Google
recently announced that its first Gemini Embedding
The text model (gemini-embedding-001
) Adopted Gemini API
cap (a poem) Vertex AI
officially open to developers. Since its experimental launch in March 2025, the model has been in MTEB
(Massive Text Embedding Benchmark) multilingual leaderboards, signaling superior performance in cross-domain, mission-critical tasks.
Significance of MTEB Performance Benchmarking
MTEB
is an authoritative benchmark for the comprehensive capabilities of text embedding models that cover a wide range of tasks with different dimensions, from information retrieval to text categorization.gemini-embedding-001
The sustained leadership in this benchmark means that the model does not only excel in specific scenarios, but has a unified and robust semantic representation across diverse domains such as science, law, finance, and programming. According to Google
Published reports.gemini-embedding-001
The performance not only outperforms its own older models, but also outperforms other commercially available models on the market in several dimensions.
Core Technology: Matryoshka and Cost Flexibility
A core technique of the model is Matryoshka Representation Learning
(MRL). This technique allows developers to flexibly scale down the output dimension of the embedding vectors according to actual needs, with a default dimension of 3072.
This design is extremely developer friendly. In scenarios where the highest precision is required, such as exact matching of financial or legal documents, the full 3072 dimensions can be used. In more cost- and storage-sensitive applications, it can be scaled down to 1536 or 768 or even lower dimensions to find the optimal balance between performance and operating costs. This flexibility, combined with support for over 100 languages and an input limit of up to 2048 tokens, makes it a highly versatile model.

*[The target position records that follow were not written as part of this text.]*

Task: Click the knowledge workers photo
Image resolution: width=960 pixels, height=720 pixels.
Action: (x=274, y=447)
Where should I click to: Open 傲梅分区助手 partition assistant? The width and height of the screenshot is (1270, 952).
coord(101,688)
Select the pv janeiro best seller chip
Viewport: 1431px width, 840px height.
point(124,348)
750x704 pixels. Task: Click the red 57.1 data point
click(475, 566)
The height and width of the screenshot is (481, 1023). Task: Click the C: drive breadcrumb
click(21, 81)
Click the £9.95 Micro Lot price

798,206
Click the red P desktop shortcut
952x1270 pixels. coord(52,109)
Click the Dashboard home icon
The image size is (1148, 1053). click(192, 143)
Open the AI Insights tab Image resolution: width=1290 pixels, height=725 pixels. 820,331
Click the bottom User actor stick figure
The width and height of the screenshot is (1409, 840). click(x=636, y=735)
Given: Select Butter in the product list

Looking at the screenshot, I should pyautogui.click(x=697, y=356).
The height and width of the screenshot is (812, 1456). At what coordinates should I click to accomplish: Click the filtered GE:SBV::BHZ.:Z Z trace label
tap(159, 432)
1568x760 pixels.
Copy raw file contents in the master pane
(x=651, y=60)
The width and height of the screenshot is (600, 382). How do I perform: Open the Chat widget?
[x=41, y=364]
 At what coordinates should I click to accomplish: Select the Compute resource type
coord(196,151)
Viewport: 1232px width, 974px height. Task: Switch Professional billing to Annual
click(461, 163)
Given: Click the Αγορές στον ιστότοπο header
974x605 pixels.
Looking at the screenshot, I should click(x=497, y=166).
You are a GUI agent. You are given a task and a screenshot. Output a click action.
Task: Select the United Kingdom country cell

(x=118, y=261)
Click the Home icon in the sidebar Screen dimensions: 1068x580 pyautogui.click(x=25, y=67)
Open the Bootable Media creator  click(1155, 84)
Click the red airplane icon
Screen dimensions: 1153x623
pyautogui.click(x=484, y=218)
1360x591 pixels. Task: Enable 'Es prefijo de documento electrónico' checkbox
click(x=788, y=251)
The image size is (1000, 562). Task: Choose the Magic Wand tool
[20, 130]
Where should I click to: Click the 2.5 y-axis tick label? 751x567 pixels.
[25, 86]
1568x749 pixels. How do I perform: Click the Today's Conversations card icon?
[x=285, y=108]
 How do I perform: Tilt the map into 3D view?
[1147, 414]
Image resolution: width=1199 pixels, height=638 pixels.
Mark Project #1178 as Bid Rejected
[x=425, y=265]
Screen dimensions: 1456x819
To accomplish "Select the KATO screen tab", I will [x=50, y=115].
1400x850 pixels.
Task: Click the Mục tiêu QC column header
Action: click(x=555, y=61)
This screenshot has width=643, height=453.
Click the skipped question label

Developer Ecology and Pricing Strategy
Google
Provides developers with a clear path to access and competitive pricing.gemini-embedding-001
The price is per 1 million inputs token
0.15 and offers free usage credits to facilitate experimentation and prototyping by developers.
Developers can use the Gemini API
calls the model, and it is compatible with the existing embed_content
Endpoint Compatibility.
from google import genai
client = genai.Client()
result = client.models.embed_content(
model="gemini-embedding-001",
contents="What is the meaning of life?"
)
print(result.embeddings)
Meanwhile.Google
also announced plans to migrate the old model.embedding-001
will cease to be supported on August 14, 2025, and the text-embedding-004
Will be abandoned on 1/14/2026.Google
Developers are explicitly recommended to migrate their projects to the latest gemini-embedding-001
Model on.
This move is not only a technical iteration of the Google
an important step in solidifying its AI ecosystem. A robust, flexible and cost-controlled embedding model is the key to building high-level RAG
(Retrieval-Augmented Generation) and other applications. By providing developers with such a foundational tool, theGoogle
is enhancing its competitiveness in the AI infrastructure space. In addition, theGoogle
Also previewed and about to be supported Batch API
, processing data asynchronously at a much lower cost, which will further lower the barrier to large-scale adoption.